Mark Palmer, described by the New York Times as "the most active Western booster for economic and political liberalization," has an extensive record of government service, including four years as ambassador to Hungary, Deputy Assistant Secretary of State for Soviet Relations, and speech writer for three presidents and six secretaries of state, including chief speech writer for Henry Kissinger. One of the first venture capitalists into central and eastern Europe after the fall of the Berlin Wall, he has founded independent national television stations in six countries. Ambassador Palmer is active in promoting democracy, including as Vice Chairman of Freedom House, America's oldest human rights organization. He resides in Washington, DC.

Reviews 2

Publisher's Weekly Review

The only problem with President Bush's axis of evil label is that it doesn't extend far enough, argues Palmer, in this primer to promoting democracy around the world. Palmer outlines an arc of dictators, running west from North Korea to China, Syria and Algeria and then south to Angola. Palmer (who accepts a tripartite division of the world into free, partly free and not free countries) has little stomach for either diplomatic efforts in the name of realpolitik, which he believes pacifies dictators, or widespread boycotts, which he believes punish entire nations for the misdeeds of a few in government. Palmer, the U.S. ambassador to Hungary when communism collapsed more than a decade ago, builds on his experiences there to provide a list of what government, diplomats, nongovernmental organizations and the media can do to unseat dictators. He supports a broad-based approach, including a corporate fund to supply prodemocracy groups, a U.N. center to promote democracy, and a focus on the Middle East and China. He's also not shy about promoting U.S. military involvement, both covert and otherwise, if necessary. But Palmer avoids the vexing issues, such as whether U.S. involvement has always been wielded judiciously and why so much of the world resents American power. As a result, while action-oriented American patriots will find a lot to like in this book, others-no matter what their political stripe-may find it simplistic. (Nov.) (c) Copyright PWxyz, LLC. All rights reserved

Library Journal Review

A former American ambassador to Hungary, Palmer is a member of the board of the nonpartisan Freedom House, which works for nonviolent political change. Here he argues that the promotion of democracy should be the top national security priority.
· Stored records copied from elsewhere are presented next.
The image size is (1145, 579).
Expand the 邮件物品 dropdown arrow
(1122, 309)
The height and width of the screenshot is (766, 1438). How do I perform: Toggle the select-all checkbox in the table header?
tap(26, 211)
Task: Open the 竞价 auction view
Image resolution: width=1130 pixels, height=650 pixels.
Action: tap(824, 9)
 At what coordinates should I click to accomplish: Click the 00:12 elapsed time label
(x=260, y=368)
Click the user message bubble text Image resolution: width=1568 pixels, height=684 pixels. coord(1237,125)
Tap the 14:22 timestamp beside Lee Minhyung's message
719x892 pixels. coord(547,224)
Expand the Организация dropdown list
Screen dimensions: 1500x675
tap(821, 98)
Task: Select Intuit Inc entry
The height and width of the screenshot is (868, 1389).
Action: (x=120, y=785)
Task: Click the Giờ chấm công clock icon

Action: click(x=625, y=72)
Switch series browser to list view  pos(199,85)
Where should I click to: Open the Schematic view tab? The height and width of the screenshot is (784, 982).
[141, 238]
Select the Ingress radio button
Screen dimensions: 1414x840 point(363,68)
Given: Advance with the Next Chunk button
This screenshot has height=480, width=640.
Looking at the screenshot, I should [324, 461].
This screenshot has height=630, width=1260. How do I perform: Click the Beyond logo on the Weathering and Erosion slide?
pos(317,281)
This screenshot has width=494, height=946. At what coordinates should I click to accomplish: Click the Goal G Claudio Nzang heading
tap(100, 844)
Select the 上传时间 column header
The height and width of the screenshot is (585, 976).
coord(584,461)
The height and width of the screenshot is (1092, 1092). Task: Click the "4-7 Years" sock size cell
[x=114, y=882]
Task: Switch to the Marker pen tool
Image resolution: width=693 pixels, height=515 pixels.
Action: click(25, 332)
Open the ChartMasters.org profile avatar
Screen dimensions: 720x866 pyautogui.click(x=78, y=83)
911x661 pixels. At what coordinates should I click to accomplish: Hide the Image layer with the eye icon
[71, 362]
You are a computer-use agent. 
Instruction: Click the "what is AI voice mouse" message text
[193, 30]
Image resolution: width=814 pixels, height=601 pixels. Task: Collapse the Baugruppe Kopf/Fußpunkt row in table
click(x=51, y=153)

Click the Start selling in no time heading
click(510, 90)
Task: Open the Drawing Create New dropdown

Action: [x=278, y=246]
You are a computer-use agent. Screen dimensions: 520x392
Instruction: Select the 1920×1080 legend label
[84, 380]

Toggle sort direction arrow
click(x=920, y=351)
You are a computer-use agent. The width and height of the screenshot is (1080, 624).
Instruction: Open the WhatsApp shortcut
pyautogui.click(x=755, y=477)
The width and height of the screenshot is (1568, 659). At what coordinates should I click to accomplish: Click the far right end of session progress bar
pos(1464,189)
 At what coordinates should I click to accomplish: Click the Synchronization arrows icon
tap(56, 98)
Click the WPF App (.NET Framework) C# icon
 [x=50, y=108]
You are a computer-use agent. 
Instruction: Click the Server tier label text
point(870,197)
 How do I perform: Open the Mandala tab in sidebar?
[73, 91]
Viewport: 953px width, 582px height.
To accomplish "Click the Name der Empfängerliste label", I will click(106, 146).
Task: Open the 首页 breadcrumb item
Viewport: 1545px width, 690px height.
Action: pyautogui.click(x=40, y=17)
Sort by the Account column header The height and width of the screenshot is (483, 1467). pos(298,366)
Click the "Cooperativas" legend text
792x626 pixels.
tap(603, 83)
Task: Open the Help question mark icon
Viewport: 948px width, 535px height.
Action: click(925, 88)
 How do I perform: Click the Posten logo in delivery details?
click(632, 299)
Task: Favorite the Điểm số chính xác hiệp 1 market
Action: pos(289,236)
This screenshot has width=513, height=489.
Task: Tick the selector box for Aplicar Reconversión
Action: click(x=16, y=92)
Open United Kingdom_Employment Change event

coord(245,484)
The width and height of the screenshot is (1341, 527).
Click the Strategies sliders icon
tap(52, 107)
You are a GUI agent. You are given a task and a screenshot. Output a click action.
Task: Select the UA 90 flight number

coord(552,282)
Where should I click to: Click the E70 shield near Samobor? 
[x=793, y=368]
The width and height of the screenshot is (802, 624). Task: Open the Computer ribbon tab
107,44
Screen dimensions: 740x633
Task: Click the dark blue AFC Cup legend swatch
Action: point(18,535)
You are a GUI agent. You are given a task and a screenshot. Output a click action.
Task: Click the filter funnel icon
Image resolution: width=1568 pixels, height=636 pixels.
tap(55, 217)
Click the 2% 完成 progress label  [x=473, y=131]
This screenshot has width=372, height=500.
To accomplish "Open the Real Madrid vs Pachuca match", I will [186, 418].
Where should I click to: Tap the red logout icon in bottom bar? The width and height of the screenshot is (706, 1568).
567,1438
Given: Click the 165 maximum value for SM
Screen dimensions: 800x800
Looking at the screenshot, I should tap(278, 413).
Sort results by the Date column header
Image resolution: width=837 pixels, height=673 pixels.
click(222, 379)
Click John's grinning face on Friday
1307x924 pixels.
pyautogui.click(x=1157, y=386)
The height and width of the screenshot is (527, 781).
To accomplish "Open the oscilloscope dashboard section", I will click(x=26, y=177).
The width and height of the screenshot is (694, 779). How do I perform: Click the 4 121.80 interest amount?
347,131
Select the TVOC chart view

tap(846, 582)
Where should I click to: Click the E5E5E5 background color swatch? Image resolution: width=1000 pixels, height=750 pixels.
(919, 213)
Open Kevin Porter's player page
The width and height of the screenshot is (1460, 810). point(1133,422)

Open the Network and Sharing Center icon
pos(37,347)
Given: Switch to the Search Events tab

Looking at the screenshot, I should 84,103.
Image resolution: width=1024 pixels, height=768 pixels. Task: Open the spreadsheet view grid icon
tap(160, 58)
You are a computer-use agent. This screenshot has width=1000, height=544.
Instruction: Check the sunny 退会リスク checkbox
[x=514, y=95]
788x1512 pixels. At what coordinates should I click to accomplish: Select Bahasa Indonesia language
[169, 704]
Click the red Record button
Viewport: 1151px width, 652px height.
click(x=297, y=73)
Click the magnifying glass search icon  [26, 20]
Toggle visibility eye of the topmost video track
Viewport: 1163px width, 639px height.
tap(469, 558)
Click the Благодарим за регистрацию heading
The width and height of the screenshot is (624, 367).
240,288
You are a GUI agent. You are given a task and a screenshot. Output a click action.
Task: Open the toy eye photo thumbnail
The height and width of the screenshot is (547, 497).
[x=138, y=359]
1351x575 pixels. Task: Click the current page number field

Businesses should unite to exercise their economic power, repressed populations should be educated about the advantages of democracy, dictatorships should be outlawed and tyrants arrested and tried in international courts, and ambassadors should use their embassies as centers to push for freedom. Thus, the people would be the ones to bring about internal change. Palmer discusses 45 countries and recommends programs that would force their dictators out of power. Some readers will view these programs as unrealistically fanciful or as another means of spreading capitalist globalization and American imperialism. Certainly, their success would depend on the particular situation, as even Palmer recognizes. Nevertheless, this work offers a welcome alternative to some of the mailed-fist policies of today. Suitable for all libraries.-Daniel K. Blewett, Coll. of DuPage Lib., Glen Ellyn, IL (c) Copyright 2010. Library Journals LLC, a wholly owned subsidiary of Media Source, Inc. No redistribution permitted.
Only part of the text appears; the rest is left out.